## PROMPT
Copy the lines below word for word, from the line containing "This screenshot has width=1236, height=500." to the line containing "click(x=46, y=437)", including both of those lines.

- - -

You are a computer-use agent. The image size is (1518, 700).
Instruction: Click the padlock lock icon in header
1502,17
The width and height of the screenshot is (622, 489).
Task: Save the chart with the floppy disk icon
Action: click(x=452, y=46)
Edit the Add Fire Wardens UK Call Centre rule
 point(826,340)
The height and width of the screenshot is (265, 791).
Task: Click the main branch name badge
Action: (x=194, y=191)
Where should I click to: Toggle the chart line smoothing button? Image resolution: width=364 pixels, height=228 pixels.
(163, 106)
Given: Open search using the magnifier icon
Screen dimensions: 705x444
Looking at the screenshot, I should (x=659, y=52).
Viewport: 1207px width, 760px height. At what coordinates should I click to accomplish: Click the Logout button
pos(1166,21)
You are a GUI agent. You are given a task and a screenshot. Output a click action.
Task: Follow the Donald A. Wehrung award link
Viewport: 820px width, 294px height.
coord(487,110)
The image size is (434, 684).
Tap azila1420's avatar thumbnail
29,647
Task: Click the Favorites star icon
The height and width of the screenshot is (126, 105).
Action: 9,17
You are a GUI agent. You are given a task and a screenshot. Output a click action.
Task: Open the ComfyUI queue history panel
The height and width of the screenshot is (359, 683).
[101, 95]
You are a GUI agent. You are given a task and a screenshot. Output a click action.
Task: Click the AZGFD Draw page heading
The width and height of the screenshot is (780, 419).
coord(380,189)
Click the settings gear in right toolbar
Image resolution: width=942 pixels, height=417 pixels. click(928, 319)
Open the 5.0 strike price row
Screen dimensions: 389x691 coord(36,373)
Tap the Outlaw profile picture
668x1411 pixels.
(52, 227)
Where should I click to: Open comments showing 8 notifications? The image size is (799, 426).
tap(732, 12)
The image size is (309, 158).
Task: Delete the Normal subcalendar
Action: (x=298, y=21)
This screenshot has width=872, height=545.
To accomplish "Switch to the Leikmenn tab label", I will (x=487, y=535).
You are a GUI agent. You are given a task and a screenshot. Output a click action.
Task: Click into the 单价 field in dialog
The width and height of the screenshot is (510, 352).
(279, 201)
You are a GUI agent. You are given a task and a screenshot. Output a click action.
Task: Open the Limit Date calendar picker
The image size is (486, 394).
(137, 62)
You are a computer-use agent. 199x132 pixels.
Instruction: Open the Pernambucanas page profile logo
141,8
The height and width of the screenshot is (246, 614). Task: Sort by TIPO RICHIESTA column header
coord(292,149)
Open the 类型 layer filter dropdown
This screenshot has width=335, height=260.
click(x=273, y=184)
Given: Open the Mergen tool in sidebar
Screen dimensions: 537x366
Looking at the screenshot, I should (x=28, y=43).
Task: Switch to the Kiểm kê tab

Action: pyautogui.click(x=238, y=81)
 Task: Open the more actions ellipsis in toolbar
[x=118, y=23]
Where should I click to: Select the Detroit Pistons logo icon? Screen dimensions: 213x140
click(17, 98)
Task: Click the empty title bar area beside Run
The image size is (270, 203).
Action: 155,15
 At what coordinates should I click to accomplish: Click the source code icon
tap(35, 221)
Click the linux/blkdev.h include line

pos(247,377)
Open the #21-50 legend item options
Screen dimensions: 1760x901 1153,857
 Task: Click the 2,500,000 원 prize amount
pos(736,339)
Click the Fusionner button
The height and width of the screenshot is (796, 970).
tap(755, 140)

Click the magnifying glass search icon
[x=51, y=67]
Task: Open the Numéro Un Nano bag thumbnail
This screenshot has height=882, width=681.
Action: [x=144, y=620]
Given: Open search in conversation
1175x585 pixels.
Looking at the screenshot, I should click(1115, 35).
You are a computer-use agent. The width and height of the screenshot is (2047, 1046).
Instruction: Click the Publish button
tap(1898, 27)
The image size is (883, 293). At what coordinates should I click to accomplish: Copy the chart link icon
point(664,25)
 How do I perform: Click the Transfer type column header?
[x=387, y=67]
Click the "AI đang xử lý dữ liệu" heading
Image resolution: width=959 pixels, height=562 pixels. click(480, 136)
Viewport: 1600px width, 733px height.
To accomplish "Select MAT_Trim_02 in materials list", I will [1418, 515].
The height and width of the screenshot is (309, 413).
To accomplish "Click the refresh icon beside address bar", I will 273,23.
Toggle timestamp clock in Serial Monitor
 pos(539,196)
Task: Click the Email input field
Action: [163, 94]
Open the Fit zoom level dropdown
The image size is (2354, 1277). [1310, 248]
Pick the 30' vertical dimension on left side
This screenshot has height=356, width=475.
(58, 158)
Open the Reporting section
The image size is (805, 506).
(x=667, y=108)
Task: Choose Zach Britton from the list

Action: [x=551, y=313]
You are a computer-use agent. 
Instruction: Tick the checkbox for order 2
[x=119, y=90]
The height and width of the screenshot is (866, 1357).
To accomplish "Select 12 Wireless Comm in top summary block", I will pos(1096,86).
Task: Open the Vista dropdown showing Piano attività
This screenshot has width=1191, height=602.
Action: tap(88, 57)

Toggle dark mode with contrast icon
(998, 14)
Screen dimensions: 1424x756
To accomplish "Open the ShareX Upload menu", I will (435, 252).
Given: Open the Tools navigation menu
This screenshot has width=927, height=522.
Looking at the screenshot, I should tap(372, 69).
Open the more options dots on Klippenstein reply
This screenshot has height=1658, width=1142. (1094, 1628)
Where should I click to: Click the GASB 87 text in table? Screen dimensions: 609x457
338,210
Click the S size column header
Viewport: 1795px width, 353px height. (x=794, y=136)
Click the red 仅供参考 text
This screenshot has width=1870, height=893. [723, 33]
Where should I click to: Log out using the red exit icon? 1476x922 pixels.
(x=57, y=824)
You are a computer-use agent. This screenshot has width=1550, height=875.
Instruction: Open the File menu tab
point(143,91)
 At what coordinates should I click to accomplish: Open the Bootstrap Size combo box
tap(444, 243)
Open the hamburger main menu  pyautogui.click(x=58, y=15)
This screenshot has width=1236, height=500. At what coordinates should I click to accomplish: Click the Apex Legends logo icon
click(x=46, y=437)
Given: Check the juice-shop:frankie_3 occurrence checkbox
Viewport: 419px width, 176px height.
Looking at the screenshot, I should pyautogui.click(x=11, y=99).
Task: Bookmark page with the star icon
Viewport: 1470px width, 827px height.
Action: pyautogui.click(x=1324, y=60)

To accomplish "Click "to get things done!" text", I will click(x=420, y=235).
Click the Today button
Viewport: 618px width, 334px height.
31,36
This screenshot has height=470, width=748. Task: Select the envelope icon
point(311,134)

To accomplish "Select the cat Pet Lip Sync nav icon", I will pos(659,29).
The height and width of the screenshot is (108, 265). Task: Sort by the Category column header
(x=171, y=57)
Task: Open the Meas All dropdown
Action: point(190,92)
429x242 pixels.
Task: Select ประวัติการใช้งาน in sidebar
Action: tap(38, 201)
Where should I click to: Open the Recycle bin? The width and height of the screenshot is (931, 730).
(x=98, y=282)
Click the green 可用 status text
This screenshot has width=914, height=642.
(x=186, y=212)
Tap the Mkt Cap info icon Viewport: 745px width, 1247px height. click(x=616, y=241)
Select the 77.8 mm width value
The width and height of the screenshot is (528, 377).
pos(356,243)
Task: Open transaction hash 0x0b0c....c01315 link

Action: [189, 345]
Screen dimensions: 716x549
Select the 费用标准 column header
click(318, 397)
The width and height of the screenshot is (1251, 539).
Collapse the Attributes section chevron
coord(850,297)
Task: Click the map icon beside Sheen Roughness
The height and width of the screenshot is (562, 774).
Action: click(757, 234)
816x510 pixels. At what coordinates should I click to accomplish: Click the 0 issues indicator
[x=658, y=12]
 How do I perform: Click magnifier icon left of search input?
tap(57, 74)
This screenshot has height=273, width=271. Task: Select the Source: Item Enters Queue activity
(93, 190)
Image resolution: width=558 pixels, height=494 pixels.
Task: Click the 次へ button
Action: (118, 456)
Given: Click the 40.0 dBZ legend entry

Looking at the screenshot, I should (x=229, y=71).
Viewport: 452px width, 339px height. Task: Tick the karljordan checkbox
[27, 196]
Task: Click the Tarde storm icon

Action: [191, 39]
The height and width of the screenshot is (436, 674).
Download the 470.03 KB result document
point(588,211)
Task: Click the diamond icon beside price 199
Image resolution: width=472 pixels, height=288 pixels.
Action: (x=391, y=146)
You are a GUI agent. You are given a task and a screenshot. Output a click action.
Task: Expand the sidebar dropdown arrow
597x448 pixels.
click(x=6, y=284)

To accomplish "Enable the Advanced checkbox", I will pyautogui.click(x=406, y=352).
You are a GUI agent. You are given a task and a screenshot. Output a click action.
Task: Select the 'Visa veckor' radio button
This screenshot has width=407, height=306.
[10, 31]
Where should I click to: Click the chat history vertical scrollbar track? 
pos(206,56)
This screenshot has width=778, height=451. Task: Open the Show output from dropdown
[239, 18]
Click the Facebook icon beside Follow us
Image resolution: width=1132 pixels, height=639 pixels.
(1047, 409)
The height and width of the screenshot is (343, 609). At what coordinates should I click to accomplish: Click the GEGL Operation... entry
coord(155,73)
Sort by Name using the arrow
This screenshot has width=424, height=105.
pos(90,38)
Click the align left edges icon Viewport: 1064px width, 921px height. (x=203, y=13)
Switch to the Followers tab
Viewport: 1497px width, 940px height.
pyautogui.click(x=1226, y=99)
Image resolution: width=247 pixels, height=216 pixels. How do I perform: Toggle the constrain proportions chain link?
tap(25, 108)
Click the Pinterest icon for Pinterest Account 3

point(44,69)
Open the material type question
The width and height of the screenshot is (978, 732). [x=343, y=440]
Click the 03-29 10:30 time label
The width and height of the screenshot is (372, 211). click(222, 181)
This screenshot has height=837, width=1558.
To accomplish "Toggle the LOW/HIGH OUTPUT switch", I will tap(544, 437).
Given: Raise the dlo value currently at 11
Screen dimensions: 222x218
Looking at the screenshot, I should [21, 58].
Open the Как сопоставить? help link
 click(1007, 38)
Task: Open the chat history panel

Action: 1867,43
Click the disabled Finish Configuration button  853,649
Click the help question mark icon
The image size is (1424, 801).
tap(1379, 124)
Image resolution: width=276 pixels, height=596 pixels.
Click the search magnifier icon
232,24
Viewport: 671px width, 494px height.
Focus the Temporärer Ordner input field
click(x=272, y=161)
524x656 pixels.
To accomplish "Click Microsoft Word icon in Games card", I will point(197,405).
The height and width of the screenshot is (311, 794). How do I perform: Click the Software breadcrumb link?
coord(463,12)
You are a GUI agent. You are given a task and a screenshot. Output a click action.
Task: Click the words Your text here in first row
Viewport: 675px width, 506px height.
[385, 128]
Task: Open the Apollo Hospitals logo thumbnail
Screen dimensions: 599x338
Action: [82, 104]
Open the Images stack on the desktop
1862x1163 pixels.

- - -

## EXERCISE OUTPUT
This screenshot has width=1236, height=500. At what coordinates should I click to accomplish: Click the Apex Legends logo icon
click(x=46, y=437)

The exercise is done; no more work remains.